The Ten Most Liberal Legislators from 1857-present (According to DW-Nominate)

David Dudley Field, one of the two legislators who scored a -1.
  1. James A. Lockhart, D-N.C. – -0.912

    James A. Lockhart (1850-1905) was elected in the 1894 election but only served one year and three months as in 1896 he was unseated as Congress ruled in favor of Populist Charles H. Martin’s election challenge. Martin would win the 1896 election as well.

    9. John McQueen, D-S.C. – -0.912

    John McQueen (1804-1867) was a consistent Southern fire-eater and owned seventy-two slaves. Serving in the House from 1849 to 1860, he was an early advocate of secession as he regarded it as inevitable given what he saw as Northern encroachments on the South, including the admission of California and tariffs. McQueen was subsequently elected to the Confederate Congress, where he served from 1862 to 1864.

    8. Coleman L. Blease, D-S.C. – -0.934

    Senator Coleman L. Blease (1868-1942) of South Carolina is a rather curious inclusion here, as he was the worst race-baiter of his state in the 1910s and 1920s and was pro-lynching. His career was more defined by what and who he opposed rather than what he did as South Carolina governor. Blease has most recently been in the news over his role in crafting a compromise on immigration legislation that criminalized unauthorized border crossings as an effort to discredit rules surrounding immigration. Blease served in the Senate from 1923 to 1929.

    7. Charles B. Mitchel, D-Ark. – -0.969

    Senator Charles B. Mitchel (1815-1864) was one of Arkansas’ last senators before it seceded during the War of the Rebellion. Not in truth an impressive inclusion given that he only served four months in office. He died in 1864 while serving in the Confederate Senate.

    6. Roy W. Wier, D-Minn. – -0.98

    Representative Roy W. Wier (1888-1963) was known as a critic of American foreign policy as well as a critic of anti-subversive legislation and the House Committee on Un-American Activities. He served for twelve years and his domestic voting record, save for opposition to a highway bill in 1955 and to a flood control program in 1957, was unwaveringly left-wing.

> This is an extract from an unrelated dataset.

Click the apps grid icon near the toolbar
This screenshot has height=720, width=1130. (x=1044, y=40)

Wier had on multiple occasions won close reelections, but his district would by 1960 tire of his politics and elect moderate conservative Republican Clark MacGregor.

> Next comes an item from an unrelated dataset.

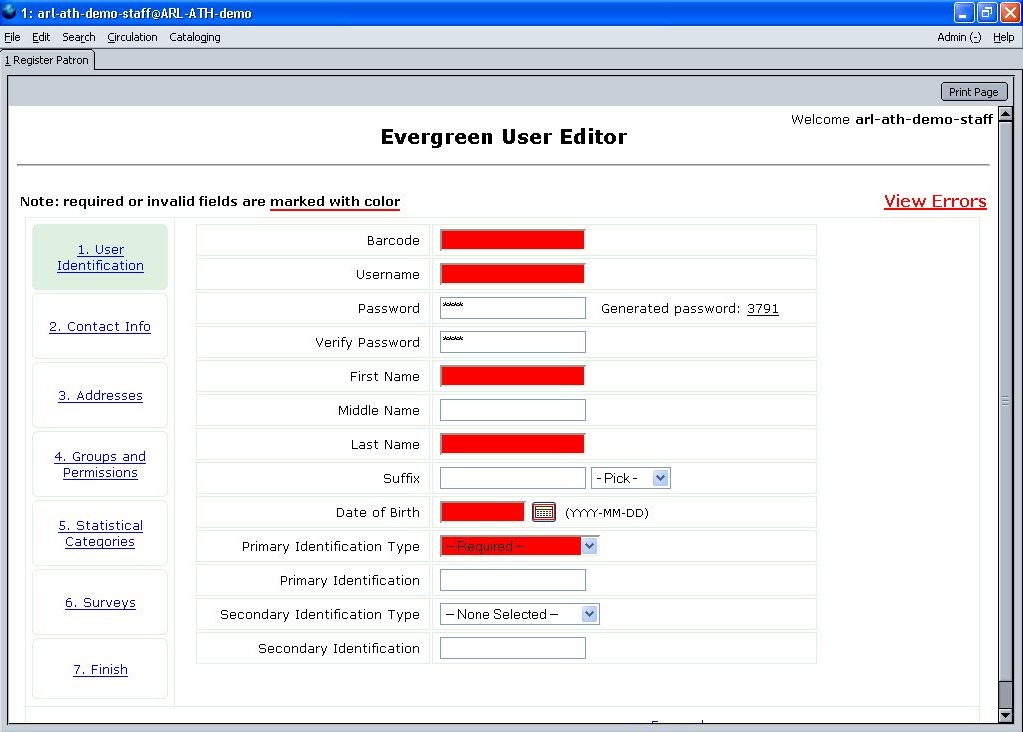The image size is (1023, 732).
Task: Open 4. Groups and Permissions section
Action: pyautogui.click(x=100, y=465)
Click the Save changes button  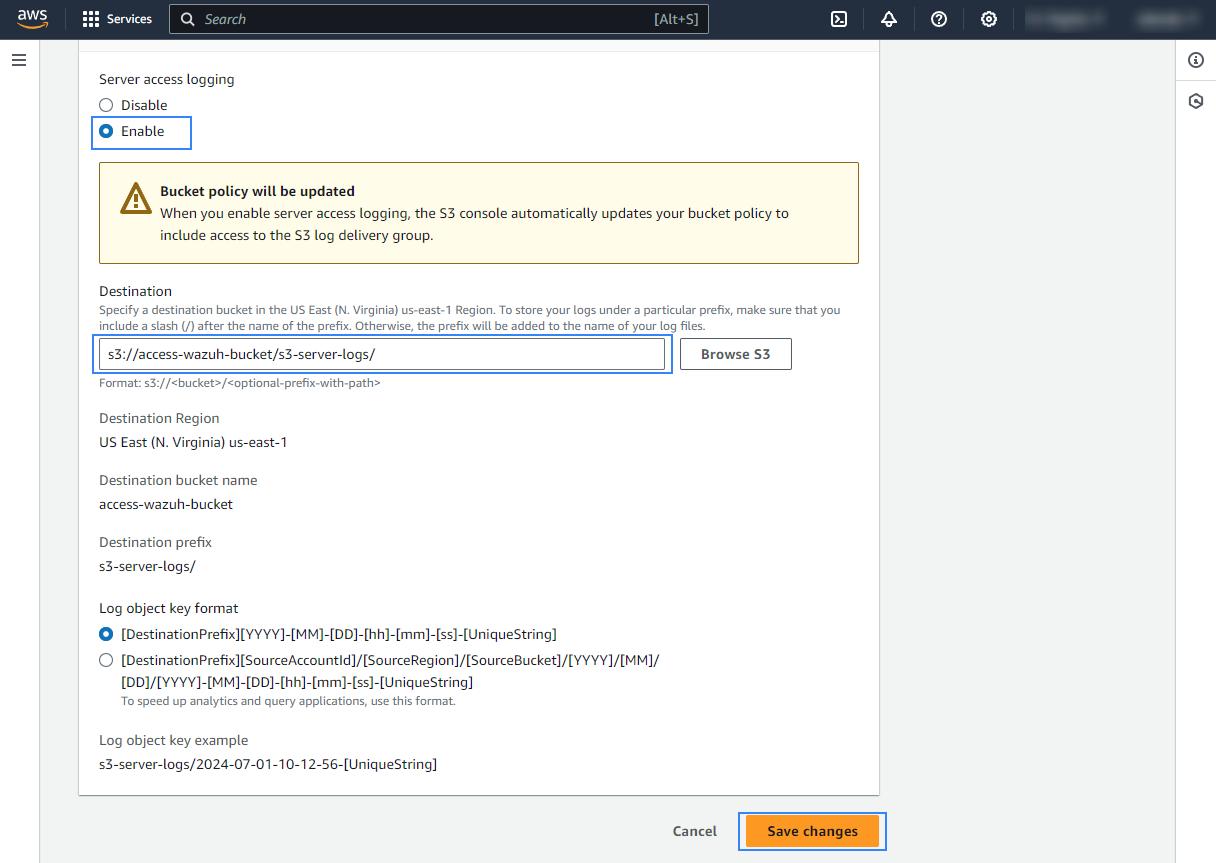pyautogui.click(x=812, y=831)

    5. William H. Meyer, D-Vt. – -0.998

    I have written about Representative William H. Meyer (1914-1983) of Vermont before, who has the distinction of being the first Democrat elected to Congress from the state since before the establishment of the Republican Party. He was both a Democrat and a socialist and was a founder of the Liberty Party of Vermont, which Bernie Sanders involved himself with in his younger years. The voters preferred Meyer over the arch-conservative Harold J. Arthur in the 1958 midterms, but the state back in 1960 was not ideologically ready to reelect a man who had supported recognition of Red China and nuclear disarmament and he easily lost reelection to Rockefeller Republican Governor Robert Stafford.

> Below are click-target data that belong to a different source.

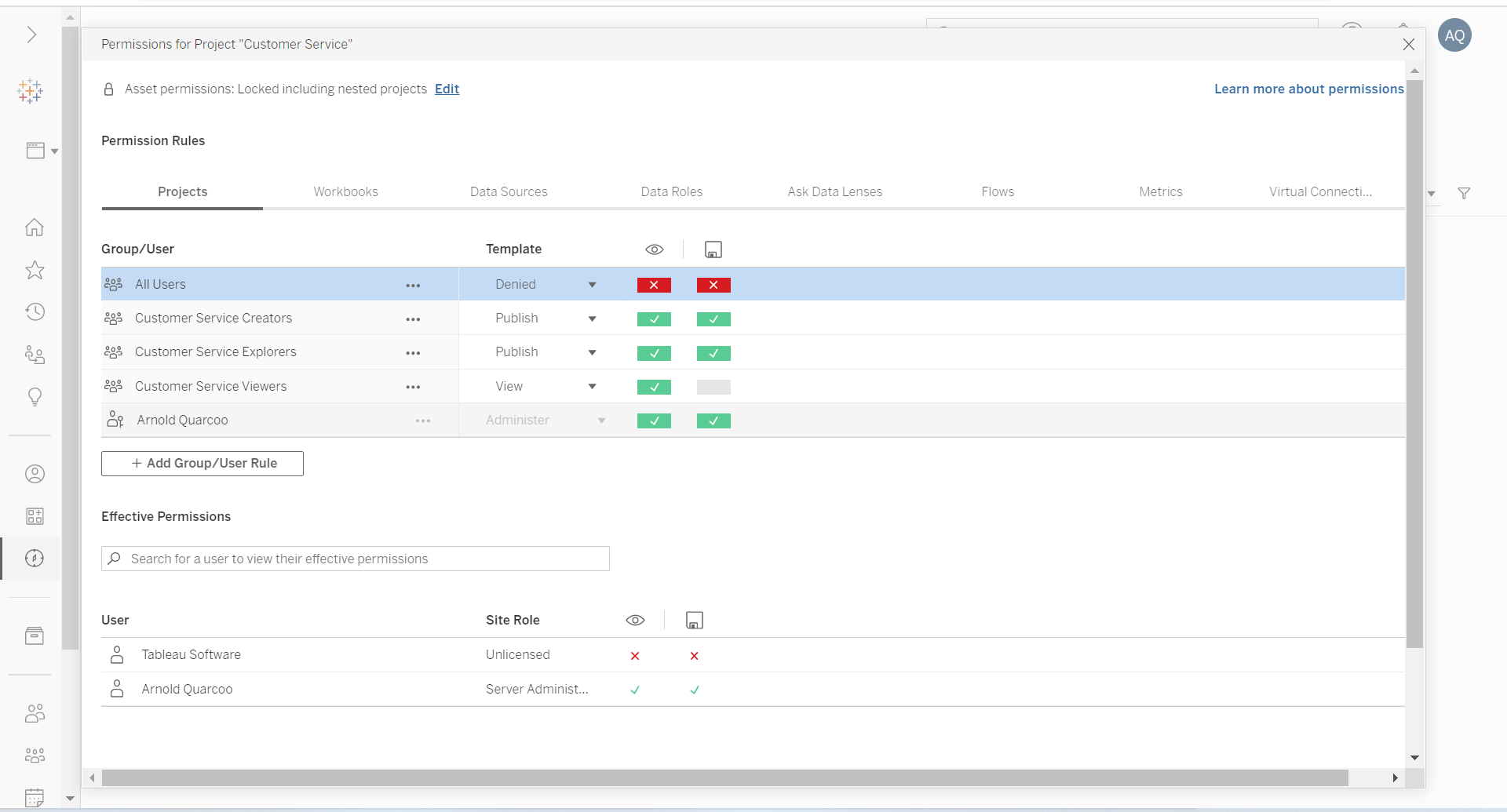Toggle View permission for All Users
Screen dimensions: 1507x812
pos(654,286)
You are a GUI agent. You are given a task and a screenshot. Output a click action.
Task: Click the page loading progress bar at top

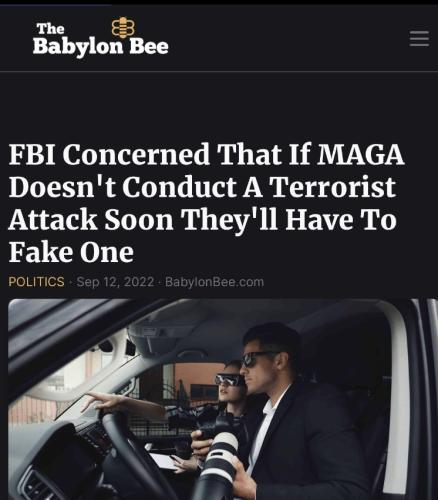56,5
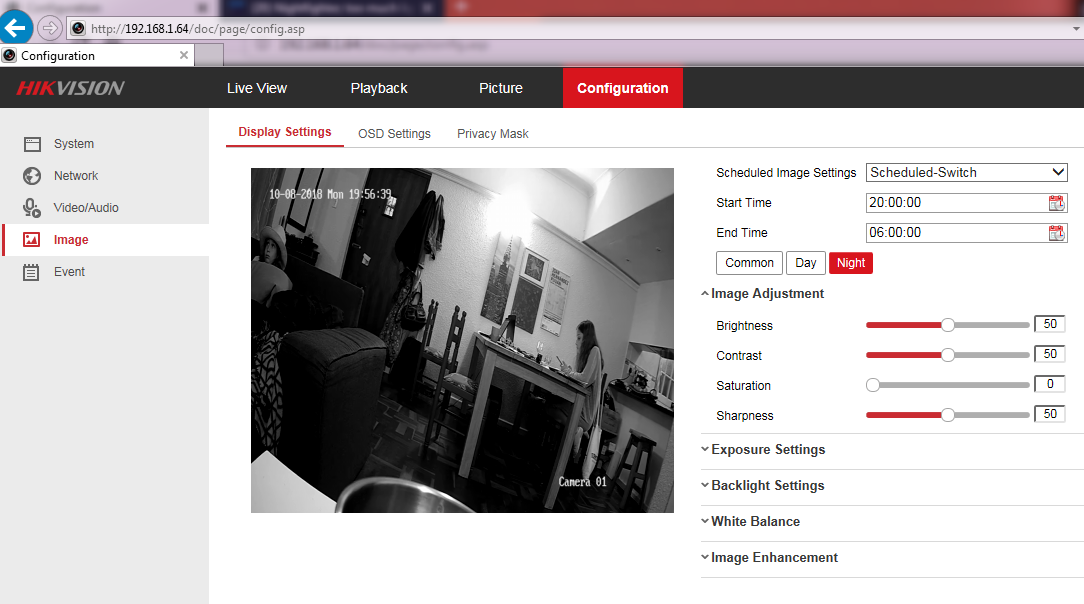Expand the Exposure Settings section

[x=767, y=450]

    4. Glen H. Taylor, D-Idaho – -0.999

    Senator Glen H. Taylor (1904-1984), who I have written about before, has certainly earned his place here at an almost unreal -0.999. Although my MC-Index score has him at a 5%, this is only because he opposed President Truman’s Greek-Turkish Aid and the Marshall Plan from the left. In 1948, Taylor was selected as running mate for Henry Wallace’s campaign for president under the communist-controlled Progressive Party ticket. He lost renomination in 1950 to D. Worth Clark. Taylor was a most uncharacteristic senator for the state of Idaho…indeed one would have trouble guessing that someone from that state would be regarded as the most left-wing senator.

    3. James W. Elder, D-La. – -0.999

    James W. Elder (1882-1941) seems to have been a strong supporter of Wilson policies during his time in Congress, 1913-1915, but appears to have voted against the Federal Reserve on left-wing grounds, namely that it gave too much power to bankers. Only two other Democratic representatives saw fit to vote against on this ground. In 1914, Elder lost renomination to Riley J. Wilson.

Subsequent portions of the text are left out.